Yup, it’s scientific by nature, but calming all the while. Journey of Water is almost a getaway in and of itself. With a small price tag, it brings the world of water to you, teaching you the basics of where water comes from, what forms it can take, how do we as humans use it, how does nature use it, and where does it go once it been used. Does the water we use come back to us? Yes. While that’s hard to believe for many youngsters, it’s true; and this app helps explain it all.
The graphics are colorful and bright, keeping kids’ attention, while the music is soothing and serene. I find that it calms the kids and keeps them occupied for some time, which is always a plus for parents and teachers. When you first download the app, you’ll see the main screen. From here, you can select what language in which you would like to use the app: English, Spanish, Simplified Chinese and Traditional Chinese. This makes it universally appealing and could even be used as a language learning tool as a side bonus while teaching science.
The overall layout of the app is a sequence of islands that represent where water is used and where water undergoes transformations. The first starts the user off in a city setting. One person is taking a shower, a factory is making something and washing things with water, another person is watering their plants, and the runoff from each of these is shown at the bottom of the screen, representing the sewer system.

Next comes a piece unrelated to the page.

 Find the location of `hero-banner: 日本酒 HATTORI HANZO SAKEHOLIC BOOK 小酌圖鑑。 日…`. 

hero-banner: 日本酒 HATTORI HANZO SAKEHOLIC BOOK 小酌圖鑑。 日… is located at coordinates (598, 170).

The water is of course “treated” before leaving the sewer system and makes its way to a river. This is the next island. In the city, children are encouraged to tap on water drops to learn more about each use of water and what happens to the water after use.
As you tap on and perform different basic activities, the app moves you along to the next step. Geared for younger children, the app will prompt players on where to tap and what to do to carry out a function. There is nothing overly complicated, not that kids can’t figure it out, but the point of the app is to gently educate. There are several informative screens that talk about the three scientific forms of water. Teach them to kids at an early age and they will be able to move on to more complex concepts in science class.

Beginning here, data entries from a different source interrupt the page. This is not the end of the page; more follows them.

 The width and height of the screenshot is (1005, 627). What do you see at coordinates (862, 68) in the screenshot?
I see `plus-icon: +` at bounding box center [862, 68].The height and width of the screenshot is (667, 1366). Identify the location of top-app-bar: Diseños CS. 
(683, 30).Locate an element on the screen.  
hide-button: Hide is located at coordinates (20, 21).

There is a portal for parents only which adults can get to by solving some equations. I’m not really sure why they did not want kids to gain access except for the fact that you could send an email.
Overall, Journey of Water is a very interesting and educational tool that parents and teachers can use to help start or supplement a science curriculum. Sometimes watching and listening help to get an idea across, and this app has done a good job of teaching humans about the importance of water.